Not really, traditional VC investment sectors like electronics/semiconductor, cleantech/industrial, telecom or life sciences are similar to deep tech in terms of investment approach. Some of them have a long history of high returns and great successes and are still growing quickly (especially life sciences) while some spaces are no longer active or have never really taken off.

All the more, mature deep tech like artificial intelligence (AI) have been in the radar of VCs for a couple of years. AI-driven products are already deployed, improving the performance of recommendation systems, ad display or financial trading for example. By the way, France is a good example of AI ecosystem (see Chris O’Brien’s article here).

Why it’s a good time now to launch a startup and invest?

First, deep core technologies have progressed significantly, exited from scientific labs and are now mature enough to be industrialized and implemented quickly into innovative solutions.

Second, most of deep tech are data-driven and the digital wave has created data assets (massive amounts of data), platforms (hardware and software) and infrastructures (computing, data collection, storage, etc.) that are fundamentals to develop and deploy products. Hardware is also benefiting now from decreased development costs, shorter time to market and new recurring revenue business models.

Third, the tech space and recently more traditional industries are now eager to acquire startups to speed up their innovation. With the end of the digital innovation wave, it’s now time to find the next Apple, Google or Microsoft.


Actually, the current digital wave of innovation (mobile, social and web) is currently declining and it will be more difficult to build and invest in promising ventures in the coming years. Deep tech are now mature enough to provide exit opportunities that are aligned with a VC fund life cycle.
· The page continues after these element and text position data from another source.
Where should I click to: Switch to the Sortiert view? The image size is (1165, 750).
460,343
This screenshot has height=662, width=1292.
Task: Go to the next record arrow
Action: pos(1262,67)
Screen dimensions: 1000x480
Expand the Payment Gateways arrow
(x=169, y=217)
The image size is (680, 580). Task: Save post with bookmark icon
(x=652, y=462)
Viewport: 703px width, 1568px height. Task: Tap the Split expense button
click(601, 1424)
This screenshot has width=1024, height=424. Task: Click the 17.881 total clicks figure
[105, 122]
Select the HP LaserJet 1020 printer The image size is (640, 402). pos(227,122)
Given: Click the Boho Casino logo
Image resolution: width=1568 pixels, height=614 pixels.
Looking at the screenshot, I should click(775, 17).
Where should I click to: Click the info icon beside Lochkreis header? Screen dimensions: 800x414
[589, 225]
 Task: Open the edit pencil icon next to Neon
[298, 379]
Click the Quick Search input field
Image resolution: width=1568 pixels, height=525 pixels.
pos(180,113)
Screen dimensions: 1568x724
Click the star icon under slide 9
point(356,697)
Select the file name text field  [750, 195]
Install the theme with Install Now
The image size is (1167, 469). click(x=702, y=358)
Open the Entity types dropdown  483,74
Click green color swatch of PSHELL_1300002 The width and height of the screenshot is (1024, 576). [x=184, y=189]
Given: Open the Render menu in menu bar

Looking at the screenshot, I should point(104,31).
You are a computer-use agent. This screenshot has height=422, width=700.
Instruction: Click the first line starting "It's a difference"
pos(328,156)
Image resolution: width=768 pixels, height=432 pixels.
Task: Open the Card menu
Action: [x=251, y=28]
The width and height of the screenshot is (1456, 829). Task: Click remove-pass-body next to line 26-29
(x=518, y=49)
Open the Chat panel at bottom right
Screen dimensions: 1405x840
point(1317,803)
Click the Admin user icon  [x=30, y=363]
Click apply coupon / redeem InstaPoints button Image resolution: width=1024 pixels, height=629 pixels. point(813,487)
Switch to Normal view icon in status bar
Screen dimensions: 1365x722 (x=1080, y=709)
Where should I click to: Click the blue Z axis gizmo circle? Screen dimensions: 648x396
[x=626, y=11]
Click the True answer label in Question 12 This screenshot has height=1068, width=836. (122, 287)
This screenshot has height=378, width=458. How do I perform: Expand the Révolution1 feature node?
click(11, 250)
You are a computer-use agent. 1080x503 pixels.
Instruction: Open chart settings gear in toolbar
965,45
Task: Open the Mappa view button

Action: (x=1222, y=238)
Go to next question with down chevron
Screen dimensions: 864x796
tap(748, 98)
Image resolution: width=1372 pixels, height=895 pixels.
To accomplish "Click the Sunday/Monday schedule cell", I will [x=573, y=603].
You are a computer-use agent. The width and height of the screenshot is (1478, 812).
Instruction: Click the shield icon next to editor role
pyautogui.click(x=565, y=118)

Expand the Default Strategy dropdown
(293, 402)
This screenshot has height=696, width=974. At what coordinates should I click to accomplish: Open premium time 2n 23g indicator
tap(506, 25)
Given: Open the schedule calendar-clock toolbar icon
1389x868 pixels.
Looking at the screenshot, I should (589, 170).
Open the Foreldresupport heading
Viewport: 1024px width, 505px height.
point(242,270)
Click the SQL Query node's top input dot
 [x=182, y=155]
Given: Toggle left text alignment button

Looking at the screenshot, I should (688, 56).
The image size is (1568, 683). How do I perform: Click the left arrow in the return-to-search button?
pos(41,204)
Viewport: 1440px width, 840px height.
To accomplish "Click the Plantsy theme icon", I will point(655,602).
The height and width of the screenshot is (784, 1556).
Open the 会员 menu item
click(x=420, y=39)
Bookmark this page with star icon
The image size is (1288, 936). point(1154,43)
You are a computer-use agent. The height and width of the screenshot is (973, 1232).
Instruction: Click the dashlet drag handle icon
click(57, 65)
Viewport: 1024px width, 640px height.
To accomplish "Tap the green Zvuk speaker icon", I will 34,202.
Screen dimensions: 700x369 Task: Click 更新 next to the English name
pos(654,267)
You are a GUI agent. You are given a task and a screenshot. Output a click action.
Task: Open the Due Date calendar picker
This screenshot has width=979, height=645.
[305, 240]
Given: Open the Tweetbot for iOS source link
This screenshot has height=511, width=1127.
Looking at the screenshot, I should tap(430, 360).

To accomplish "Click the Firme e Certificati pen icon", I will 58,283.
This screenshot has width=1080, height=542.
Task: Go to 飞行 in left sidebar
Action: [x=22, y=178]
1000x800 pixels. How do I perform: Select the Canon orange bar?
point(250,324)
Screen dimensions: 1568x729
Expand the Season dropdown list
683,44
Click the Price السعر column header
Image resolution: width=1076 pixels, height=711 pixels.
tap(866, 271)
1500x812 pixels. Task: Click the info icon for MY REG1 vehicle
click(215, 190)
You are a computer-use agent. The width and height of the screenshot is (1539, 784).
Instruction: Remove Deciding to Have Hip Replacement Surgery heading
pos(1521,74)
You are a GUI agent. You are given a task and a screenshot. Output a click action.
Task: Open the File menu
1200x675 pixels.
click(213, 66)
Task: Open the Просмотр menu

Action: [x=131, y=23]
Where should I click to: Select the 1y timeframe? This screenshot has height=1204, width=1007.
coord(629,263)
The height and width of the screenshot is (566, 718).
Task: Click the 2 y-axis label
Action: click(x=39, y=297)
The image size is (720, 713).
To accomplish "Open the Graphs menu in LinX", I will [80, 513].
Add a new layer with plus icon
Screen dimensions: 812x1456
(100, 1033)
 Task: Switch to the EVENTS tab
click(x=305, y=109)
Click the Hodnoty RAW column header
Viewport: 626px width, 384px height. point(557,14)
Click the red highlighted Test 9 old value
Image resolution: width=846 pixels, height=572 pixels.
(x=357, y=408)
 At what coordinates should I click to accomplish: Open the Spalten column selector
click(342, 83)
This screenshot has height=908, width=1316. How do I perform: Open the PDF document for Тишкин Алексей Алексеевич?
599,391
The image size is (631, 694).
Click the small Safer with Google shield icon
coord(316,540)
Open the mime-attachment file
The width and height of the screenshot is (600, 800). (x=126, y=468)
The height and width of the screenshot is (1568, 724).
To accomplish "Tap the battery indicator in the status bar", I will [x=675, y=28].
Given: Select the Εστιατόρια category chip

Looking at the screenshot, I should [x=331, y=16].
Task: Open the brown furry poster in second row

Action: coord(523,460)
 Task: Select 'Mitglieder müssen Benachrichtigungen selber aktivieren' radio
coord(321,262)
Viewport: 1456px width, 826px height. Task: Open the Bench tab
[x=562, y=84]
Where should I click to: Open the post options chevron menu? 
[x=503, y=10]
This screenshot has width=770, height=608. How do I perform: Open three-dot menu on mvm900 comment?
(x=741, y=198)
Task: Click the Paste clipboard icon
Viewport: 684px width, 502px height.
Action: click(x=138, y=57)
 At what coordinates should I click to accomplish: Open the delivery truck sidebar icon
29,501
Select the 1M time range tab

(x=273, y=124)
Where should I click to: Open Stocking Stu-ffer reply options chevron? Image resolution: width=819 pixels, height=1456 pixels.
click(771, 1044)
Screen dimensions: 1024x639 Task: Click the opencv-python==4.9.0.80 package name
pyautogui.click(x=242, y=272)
Most of deep tech startups are software driven and considering that hardware is just a nutshell, this innovation wave will be able to provide scalable business models. As deep tech investment is significantly more difficult and risky than in the digital space, it implies different approaches, knowledge and skills for VCs.

The quality of the local ecosystem is crucial and the good news is that Europe has some advantages to foster such environment. Entrepreneurs, it’s now a good time to consider launching or joining deep tech startups!